The Taliban swept to victory in Afghanistan faster than anyone had expected. There were several reasons: massive corruption, struggles among government factions, warlords dividing the country and a lack of a long-term vision for the nation.
Afghan government forces, which consisted of more than 300,000 soldiers and were equipped with US-made Black Hawk helicopters and other advanced equipment, were ingloriously defeated by a mere 60,000 Taliban fighters.
However, a closer look at background factors reveals one thing that Taiwan should learn from: a voluntary military service.
In the final days of providing financial aid to Afghanistan, Western democracies realized that more than 60 percent of the funds were spent on administrative and personnel expenses.

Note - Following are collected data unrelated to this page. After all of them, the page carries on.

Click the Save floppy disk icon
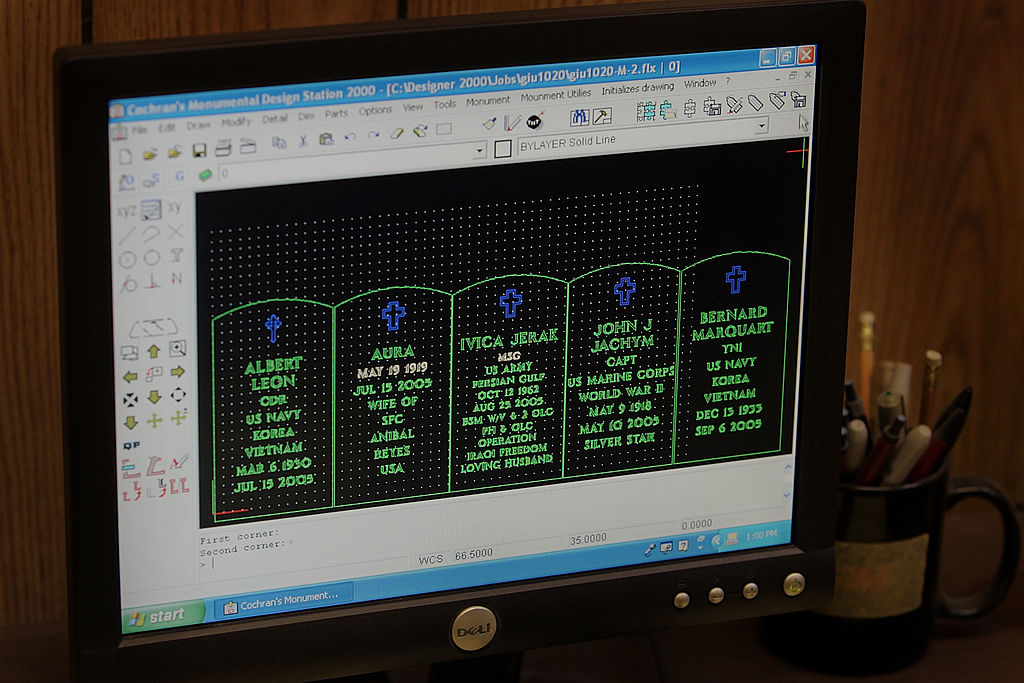 click(199, 150)
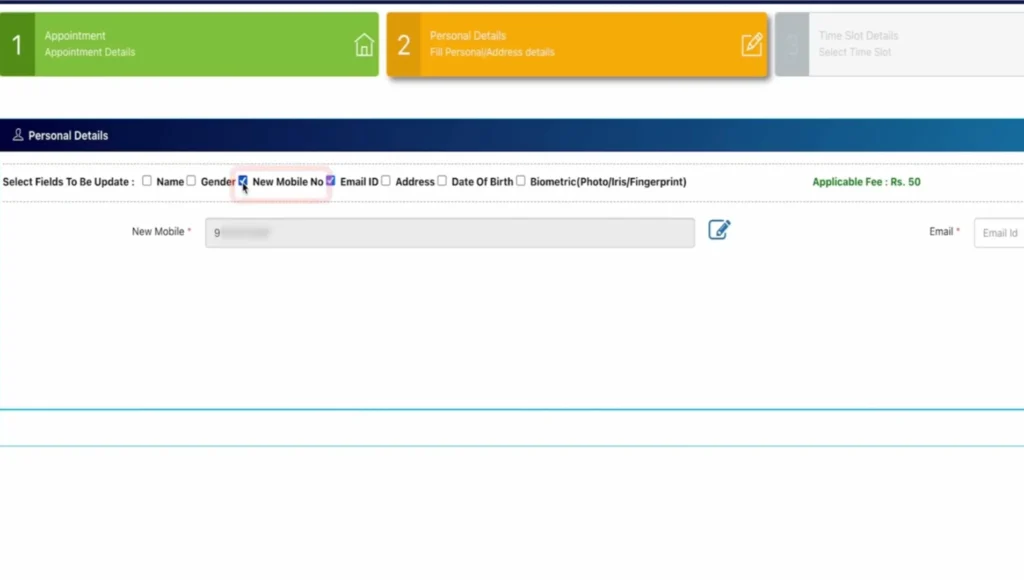The image size is (1024, 580).
Task: Uncheck the New Mobile No checkbox
Action: coord(243,181)
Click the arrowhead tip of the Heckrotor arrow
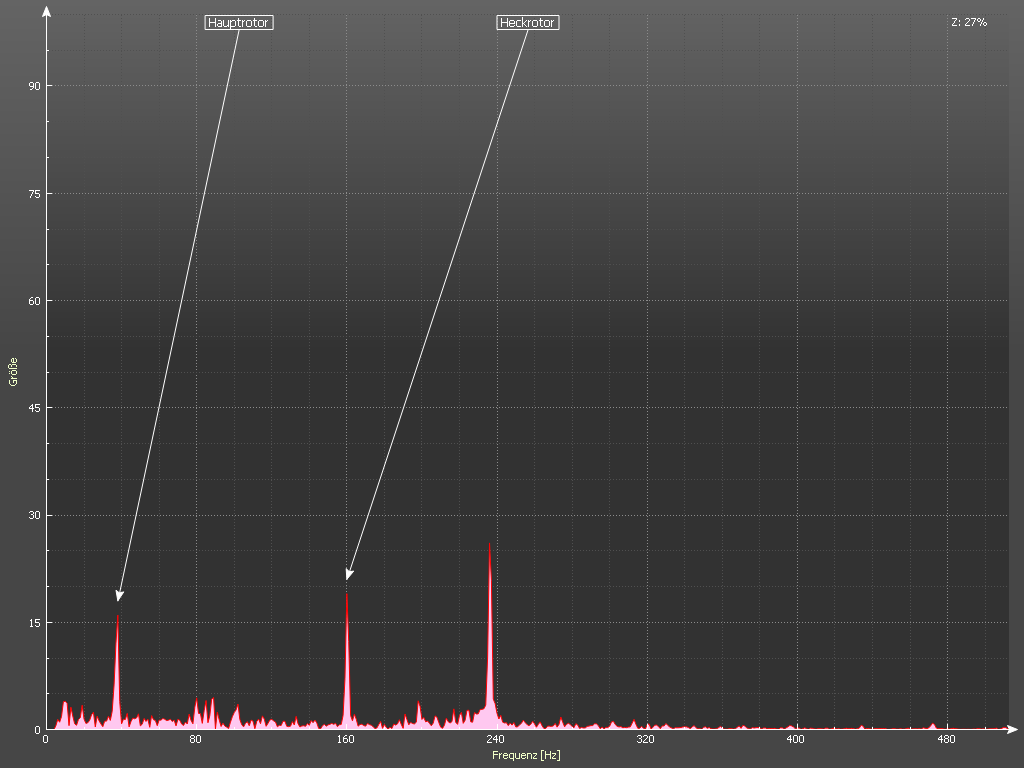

Simply put, Afghanistan had a volunteer military system, and despite continuous civil war, the country still relied on the US to pay the salaries of its military personnel.
As it is difficult to make a living in Afghanistan, where the situation is chaotic and territory is controlled by warlords. Many people joined the army simply to make a living. They came from various tribes and provinces in Afghanistan, and their allegiance was to the salary, not the country. Once the situation changed and it was possible that the government would be unable to pay their salaries, they abandoned their jobs, dispersing in no time.
In Taiwan, the public has never stopped questioning the voluntary military service after its implementation in 2018, when it replaced the conscription system that had been in place since 1945.
The American Institute in Taiwan, the US Department of State and several think tanks have repeatedly questioned Taiwan’s voluntary military service system, and even said that Taiwan lacks the determination to defend itself and has insufficient crisis awareness.
The Control Yuan said bluntly in a report that it has not been proven that Taiwan’s combat readiness under the voluntary system is better than under the conscription system.
In other words, the government’s promotion of voluntary military service is not as effective as expected, and this poses a major national security risk.
Moreover, according to the Ministry of National Defense annual budget, the military’s personnel maintenance costs exceeds NT$140 billion (US$5.03 billion), which is close to 50 percent of the total national defense budget — in Afghanistan, it was 60 percent on average.
The Legislative Yuan Budget Center said in a report that through various bonuses and benefits, it is “easy to increase, but difficult to reduce” personnel expenses in the armed forces. This will inevitably reduce the budget funds available for the improvement of equipment and training, as well as high-tech battle readiness and exercises.
Lithuania and Sweden reactivated conscription in 2015 and 2017 respectively.
The rapid defeat of the Afghan army is also thought-provoking.
The Control Yuan’s report highlighted five major shortcomings of voluntary military service: difficulty recruiting soldiers, the overly high costs of maintaining troops, a decline in mobilization and battle capabilities, insufficient quality of soldiers, and difficulty establishing the idea that national defense is everyone’s responsibility. These are problems that the government must address.
Even Switzerland, a country that has maintained neutrality and is not the target of any foreign aggression, has adhered to conscription to cultivate a sense of responsibility among its citizens to fight their own battles.
Faced with the threat of China’s powerful military, can Taiwan really afford to insist on voluntary military service?
Chang Feng-lin is a university administrator based in Taichung.